> Problem requirements
Could you reproduce, word for word, everything below from the line containing "Task: Tap the" down to the line containing "Tap the dropdown", with both of those lines included and no others?

● ● ●

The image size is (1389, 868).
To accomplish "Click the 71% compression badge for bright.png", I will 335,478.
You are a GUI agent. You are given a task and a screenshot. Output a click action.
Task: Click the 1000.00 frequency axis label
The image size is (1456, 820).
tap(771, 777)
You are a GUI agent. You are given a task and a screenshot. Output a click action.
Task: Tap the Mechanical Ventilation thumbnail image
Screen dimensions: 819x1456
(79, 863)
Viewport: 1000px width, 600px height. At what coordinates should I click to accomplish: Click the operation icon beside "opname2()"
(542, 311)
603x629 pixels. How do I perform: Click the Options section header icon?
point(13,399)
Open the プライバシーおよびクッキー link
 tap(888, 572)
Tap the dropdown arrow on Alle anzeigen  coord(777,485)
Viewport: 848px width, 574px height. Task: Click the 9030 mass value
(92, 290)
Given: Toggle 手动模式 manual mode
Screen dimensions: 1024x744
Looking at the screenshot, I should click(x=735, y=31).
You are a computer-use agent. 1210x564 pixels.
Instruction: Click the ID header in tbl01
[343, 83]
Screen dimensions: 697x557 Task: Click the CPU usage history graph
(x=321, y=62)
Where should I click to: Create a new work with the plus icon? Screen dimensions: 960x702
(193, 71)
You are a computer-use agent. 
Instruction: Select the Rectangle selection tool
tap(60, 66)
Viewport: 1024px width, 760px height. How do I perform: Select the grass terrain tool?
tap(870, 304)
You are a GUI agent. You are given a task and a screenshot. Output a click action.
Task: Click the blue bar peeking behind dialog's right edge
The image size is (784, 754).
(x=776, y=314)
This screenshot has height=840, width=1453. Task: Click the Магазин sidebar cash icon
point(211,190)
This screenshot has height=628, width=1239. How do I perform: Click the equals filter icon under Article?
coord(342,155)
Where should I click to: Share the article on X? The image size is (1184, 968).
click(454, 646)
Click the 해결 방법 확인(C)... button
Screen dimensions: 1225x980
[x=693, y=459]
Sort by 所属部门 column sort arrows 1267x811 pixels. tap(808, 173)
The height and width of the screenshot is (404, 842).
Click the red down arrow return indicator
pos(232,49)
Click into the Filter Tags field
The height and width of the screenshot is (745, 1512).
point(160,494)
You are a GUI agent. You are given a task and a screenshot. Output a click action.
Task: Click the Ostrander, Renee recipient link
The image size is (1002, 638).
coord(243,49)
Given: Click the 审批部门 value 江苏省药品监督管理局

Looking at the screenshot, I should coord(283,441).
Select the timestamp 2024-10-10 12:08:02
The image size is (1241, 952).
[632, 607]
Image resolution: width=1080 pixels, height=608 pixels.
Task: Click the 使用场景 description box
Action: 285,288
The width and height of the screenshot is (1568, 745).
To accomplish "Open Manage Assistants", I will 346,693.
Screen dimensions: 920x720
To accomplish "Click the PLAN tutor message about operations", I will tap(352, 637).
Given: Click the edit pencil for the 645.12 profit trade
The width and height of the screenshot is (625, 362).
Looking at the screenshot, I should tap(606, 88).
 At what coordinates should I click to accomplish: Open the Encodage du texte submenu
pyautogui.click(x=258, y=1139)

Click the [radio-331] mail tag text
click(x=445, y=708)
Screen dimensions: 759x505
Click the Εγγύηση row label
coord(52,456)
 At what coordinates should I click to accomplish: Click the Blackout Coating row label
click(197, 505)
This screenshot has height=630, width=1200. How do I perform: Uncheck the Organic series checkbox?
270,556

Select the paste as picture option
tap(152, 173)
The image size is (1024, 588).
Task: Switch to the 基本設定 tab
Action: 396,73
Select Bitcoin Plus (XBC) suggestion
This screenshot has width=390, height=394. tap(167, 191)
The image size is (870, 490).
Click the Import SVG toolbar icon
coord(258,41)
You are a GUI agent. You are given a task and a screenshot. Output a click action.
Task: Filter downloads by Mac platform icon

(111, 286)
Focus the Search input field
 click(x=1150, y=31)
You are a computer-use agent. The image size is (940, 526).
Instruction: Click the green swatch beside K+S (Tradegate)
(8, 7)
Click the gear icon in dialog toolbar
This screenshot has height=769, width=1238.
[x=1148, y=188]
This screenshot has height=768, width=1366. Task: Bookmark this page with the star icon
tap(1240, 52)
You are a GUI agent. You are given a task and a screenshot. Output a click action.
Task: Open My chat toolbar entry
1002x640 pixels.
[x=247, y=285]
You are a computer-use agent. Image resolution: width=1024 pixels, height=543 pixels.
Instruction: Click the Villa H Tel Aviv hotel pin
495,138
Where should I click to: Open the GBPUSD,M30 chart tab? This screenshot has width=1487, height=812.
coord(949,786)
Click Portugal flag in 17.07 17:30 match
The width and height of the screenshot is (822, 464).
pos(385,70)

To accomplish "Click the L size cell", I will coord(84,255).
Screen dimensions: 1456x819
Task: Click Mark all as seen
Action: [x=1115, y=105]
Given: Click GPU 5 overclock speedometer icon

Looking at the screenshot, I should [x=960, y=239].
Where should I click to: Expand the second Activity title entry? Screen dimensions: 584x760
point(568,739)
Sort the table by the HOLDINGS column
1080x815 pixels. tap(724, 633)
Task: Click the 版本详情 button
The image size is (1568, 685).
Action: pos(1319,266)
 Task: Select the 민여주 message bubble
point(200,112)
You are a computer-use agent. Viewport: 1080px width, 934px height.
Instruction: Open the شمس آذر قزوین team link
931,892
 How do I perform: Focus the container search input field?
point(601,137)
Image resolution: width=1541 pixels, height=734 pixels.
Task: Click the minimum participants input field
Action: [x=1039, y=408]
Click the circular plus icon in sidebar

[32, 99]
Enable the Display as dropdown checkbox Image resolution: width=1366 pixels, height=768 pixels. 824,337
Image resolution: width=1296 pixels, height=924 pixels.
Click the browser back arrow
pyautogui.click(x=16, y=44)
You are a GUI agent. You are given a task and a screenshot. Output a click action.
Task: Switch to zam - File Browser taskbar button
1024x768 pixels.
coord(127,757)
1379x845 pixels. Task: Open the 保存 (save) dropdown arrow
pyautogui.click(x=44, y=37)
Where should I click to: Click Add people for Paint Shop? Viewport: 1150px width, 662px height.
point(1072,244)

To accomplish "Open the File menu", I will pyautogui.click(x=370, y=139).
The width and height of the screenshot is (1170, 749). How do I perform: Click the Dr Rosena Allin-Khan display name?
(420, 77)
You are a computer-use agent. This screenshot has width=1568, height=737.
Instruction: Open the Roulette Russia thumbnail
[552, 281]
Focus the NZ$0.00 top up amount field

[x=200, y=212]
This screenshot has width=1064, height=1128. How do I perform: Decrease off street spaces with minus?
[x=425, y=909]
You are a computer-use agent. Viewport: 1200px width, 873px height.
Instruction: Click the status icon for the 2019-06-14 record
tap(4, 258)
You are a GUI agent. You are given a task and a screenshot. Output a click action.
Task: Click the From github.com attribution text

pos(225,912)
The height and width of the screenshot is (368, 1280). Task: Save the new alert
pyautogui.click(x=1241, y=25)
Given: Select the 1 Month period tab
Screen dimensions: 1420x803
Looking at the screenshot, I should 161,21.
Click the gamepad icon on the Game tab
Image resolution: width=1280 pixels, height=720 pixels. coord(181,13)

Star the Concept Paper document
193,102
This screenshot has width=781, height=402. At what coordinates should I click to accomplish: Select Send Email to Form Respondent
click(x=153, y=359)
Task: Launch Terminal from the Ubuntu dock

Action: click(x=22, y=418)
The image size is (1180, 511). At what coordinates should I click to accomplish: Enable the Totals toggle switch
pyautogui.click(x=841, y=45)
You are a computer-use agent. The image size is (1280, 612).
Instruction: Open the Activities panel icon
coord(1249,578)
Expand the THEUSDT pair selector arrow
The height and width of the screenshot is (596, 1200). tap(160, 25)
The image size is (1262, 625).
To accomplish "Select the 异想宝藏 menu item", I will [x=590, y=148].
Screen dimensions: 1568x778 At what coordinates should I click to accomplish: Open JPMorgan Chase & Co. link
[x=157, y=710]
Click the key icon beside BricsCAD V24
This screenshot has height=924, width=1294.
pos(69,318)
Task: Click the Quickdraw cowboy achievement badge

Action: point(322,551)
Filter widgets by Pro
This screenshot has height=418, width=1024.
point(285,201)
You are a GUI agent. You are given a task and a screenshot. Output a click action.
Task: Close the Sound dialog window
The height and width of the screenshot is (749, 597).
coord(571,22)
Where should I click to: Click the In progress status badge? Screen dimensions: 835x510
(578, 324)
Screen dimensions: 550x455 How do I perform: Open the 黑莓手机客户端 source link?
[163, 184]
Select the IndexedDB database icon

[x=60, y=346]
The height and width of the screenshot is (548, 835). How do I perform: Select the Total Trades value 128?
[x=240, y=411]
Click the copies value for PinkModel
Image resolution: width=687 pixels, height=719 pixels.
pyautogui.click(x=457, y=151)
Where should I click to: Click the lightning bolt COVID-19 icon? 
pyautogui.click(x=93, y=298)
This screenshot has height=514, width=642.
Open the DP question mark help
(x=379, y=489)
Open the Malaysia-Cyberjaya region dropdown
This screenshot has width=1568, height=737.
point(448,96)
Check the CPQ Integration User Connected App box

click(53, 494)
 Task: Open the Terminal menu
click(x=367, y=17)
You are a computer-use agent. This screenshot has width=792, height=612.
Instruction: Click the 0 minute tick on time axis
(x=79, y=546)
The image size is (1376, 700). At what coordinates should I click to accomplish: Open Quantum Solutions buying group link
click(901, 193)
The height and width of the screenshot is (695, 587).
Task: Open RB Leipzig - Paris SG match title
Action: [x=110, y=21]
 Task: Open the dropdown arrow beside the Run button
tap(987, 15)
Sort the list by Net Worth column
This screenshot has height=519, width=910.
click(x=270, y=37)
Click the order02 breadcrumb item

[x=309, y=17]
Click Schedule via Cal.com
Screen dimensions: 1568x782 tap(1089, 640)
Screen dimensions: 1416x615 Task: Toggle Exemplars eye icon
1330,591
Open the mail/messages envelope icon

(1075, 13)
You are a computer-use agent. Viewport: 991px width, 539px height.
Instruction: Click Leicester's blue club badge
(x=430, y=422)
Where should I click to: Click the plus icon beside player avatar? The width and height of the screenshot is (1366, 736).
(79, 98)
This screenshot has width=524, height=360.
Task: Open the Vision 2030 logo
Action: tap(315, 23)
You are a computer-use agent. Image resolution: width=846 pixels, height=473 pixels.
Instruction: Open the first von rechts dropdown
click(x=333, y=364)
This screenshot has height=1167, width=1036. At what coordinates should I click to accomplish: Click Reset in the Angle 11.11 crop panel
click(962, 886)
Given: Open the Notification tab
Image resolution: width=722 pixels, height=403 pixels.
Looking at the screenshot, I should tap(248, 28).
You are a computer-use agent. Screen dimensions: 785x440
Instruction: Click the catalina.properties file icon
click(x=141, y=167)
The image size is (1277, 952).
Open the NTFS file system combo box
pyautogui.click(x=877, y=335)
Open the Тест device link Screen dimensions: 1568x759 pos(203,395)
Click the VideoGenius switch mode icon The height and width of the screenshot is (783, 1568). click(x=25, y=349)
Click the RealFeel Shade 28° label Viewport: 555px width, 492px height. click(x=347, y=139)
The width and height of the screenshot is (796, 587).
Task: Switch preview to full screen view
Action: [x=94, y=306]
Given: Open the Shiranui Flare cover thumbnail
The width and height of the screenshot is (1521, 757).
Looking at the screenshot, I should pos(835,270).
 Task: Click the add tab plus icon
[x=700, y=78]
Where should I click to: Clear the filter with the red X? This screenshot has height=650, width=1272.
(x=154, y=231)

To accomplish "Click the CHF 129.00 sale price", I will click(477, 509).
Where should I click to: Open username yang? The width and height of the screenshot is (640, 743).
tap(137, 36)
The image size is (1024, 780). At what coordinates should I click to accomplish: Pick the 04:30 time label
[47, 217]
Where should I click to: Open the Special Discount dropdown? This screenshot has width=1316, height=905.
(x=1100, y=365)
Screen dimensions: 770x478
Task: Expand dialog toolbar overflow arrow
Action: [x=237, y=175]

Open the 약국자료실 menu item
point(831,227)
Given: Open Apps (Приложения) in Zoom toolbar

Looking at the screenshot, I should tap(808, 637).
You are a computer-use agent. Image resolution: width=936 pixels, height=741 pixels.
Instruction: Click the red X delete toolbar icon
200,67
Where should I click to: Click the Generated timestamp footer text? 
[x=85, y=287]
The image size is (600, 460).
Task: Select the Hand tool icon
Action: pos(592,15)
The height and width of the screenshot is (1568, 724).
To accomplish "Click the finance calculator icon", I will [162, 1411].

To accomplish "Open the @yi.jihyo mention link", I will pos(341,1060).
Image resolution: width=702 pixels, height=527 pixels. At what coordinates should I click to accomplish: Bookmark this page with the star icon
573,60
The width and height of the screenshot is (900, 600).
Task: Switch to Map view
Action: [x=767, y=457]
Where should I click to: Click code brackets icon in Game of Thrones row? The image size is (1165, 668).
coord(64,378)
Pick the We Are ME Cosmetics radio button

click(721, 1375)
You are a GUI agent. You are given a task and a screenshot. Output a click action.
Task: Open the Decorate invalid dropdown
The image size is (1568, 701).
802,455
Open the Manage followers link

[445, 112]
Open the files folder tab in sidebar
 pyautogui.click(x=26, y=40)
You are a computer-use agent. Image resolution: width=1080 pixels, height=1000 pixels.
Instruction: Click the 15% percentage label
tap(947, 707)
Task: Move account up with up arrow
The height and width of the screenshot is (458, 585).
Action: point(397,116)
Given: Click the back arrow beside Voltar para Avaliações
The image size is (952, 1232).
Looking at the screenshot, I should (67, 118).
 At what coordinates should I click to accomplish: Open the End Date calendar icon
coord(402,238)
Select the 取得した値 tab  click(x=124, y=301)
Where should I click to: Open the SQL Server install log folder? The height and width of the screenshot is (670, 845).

● ● ●

> Solution
Task: Tap the Mechanical Ventilation thumbnail image
Screen dimensions: 819x1456
(79, 863)
Viewport: 1000px width, 600px height. At what coordinates should I click to accomplish: Click the operation icon beside "opname2()"
(542, 311)
603x629 pixels. How do I perform: Click the Options section header icon?
point(13,399)
Open the プライバシーおよびクッキー link
 tap(888, 572)
Tap the dropdown arrow on Alle anzeigen  coord(777,485)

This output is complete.